In 1765, Harunobu Suzuki started multicolor woodblock printing, marking the beginning of the golden age of ukiyo-e color prints (Reischauer 1990; Schodt 1988; Shinmura 1991). Katsushika Hokusai (1760–1849), born in Edo in 1760, excelled in sketches and dynamic compositions in the ukiyo-e style. Hokusai’s ukiyo-e masterpieces include multicolored woodblock prints of flowers and birds, “The Thirty-six Sceneries of Mt. Fuji,” illustrations for novels, and other original paintings and drawings of beauties and samurai. Hokusai’s Furyū odoke hyakku, a series of about a dozen woodprints, was drawn in the Toba-e style. The characters had extremely long and slim hands, limbs, and legs to give the readers a sense of dynamic action. Hokusai published his fifteen-volume Hokusai manga between 1814 and 1878. While this work did not use the Toba-e style, it did use caricature to criticize social conditions after the Tempo period (1830–1844), which was characterized by famine, a rise in prices, and peasants’ riots. Hokusai was the first to coin the term manga, and his book became a bestseller.
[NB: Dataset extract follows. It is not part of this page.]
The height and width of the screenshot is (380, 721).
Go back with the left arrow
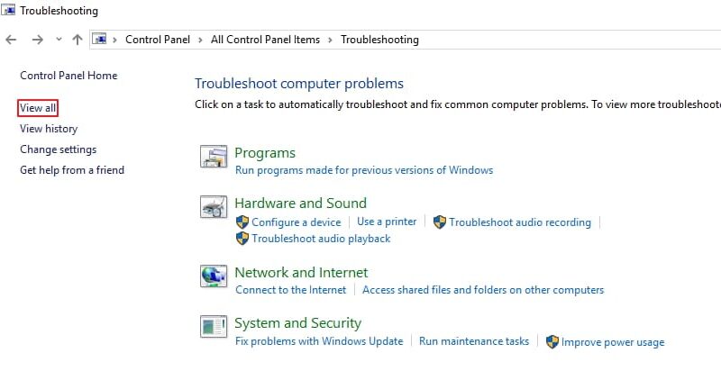11,40

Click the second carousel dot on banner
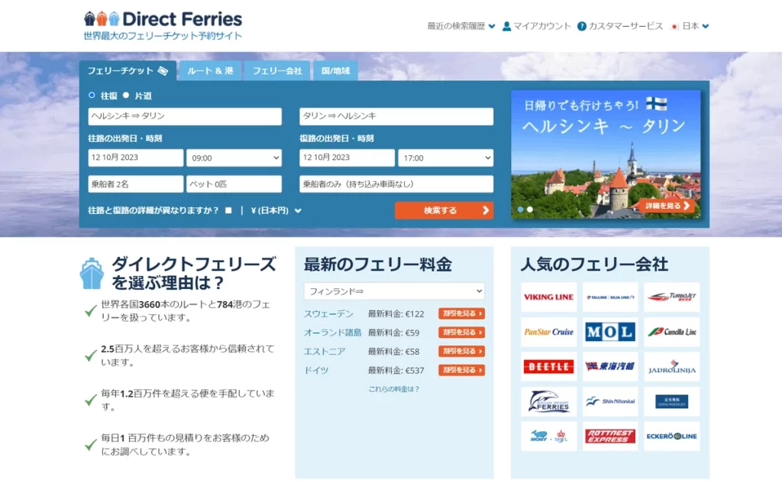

Manga started to permeate people’s everyday lives along with giga ukiyo-e (funny or playful picture ukiyo-e) and illustrated newspapers. In 1867, the last year of the Tokugawa shogunate, the Japanese government displayed Hokusai manga and other picture books at the World Exposition in Paris (Reischauer 1990, Schodt 1988, 1991; Shimizu 1991; Shinmura 1991; Yasuda 1989), a sign of how these popular picture genres were becoming increasingly accepted by the authorities as part of mainstream Japanese culture.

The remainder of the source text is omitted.